Twitter's raison d'être is allowing folks with millions of follows to see their posts in near real time, then monetize it with ads. That means analytics, billing, and more. From pretty basic requirements you can create a huge amount of work, especially when you're managing your own infrastructure.



I'm not saying that it's easy, just that most work could be done by much fewer people. I'm not talking out of my ass, I have been working on scalable systems for more than a decade.

I'm reminded of when, out of sheer curiosity, I once skimmed the proof for Fermat's last theorem by Andrew Willes. It was a monstrous work of which I could understand very little, but that clearly couldn't have been made by a team of a hundred mathematicians working together.


It's not that it isn't possible for a single person to do a monstrous amount of work, but that it takes an organization to do a breadth of things and maintain it over time.

I also don't disagree that some problems are self-inflicted. Large organizations breed large organization problems. But large organizations usually grow from seemingly simple requirements and compliance efforts.

My team certainly got a lot more done before we required tons of process, safety checks, data storage requirements, etc., where we now spend a non-trivial amount of HC as overhead and avoid building other things entirely.

> I'm not talking out of my ass, I have been working on scalable systems for more than a decade.

Ditto, friend. I currently work in an organization that builds a billion user product with far fewer than Twitter does. However, we also depend on a battalion of internal services, and other shared resources (HR, recruiting, PR, finance, ...). Twitter maintains their own datacenters, are among the few users of Aurora and Mesos at this point, and purpose-builds a lot of their infra for requirements we probably don't have a great grasp on.

• WRITTEN TASK 1: Output the part of the comment thread between "My team certainly" and "other things entirely.", inclusive, copied word for word.

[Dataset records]
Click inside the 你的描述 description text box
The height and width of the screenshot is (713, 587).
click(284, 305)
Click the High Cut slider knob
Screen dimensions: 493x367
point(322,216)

• WRITTEN TASK 2: Return every line of the listing above verbatim, with nothing altered or left out.

• WORKED ANSWER 1:
My team certainly got a lot more done before we required tons of process, safety checks, data storage requirements, etc., where we now spend a non-trivial amount of HC as overhead and avoid building other things entirely.

• WORKED ANSWER 2:
Click inside the 你的描述 description text box
The height and width of the screenshot is (713, 587).
click(284, 305)
Click the High Cut slider knob
Screen dimensions: 493x367
point(322,216)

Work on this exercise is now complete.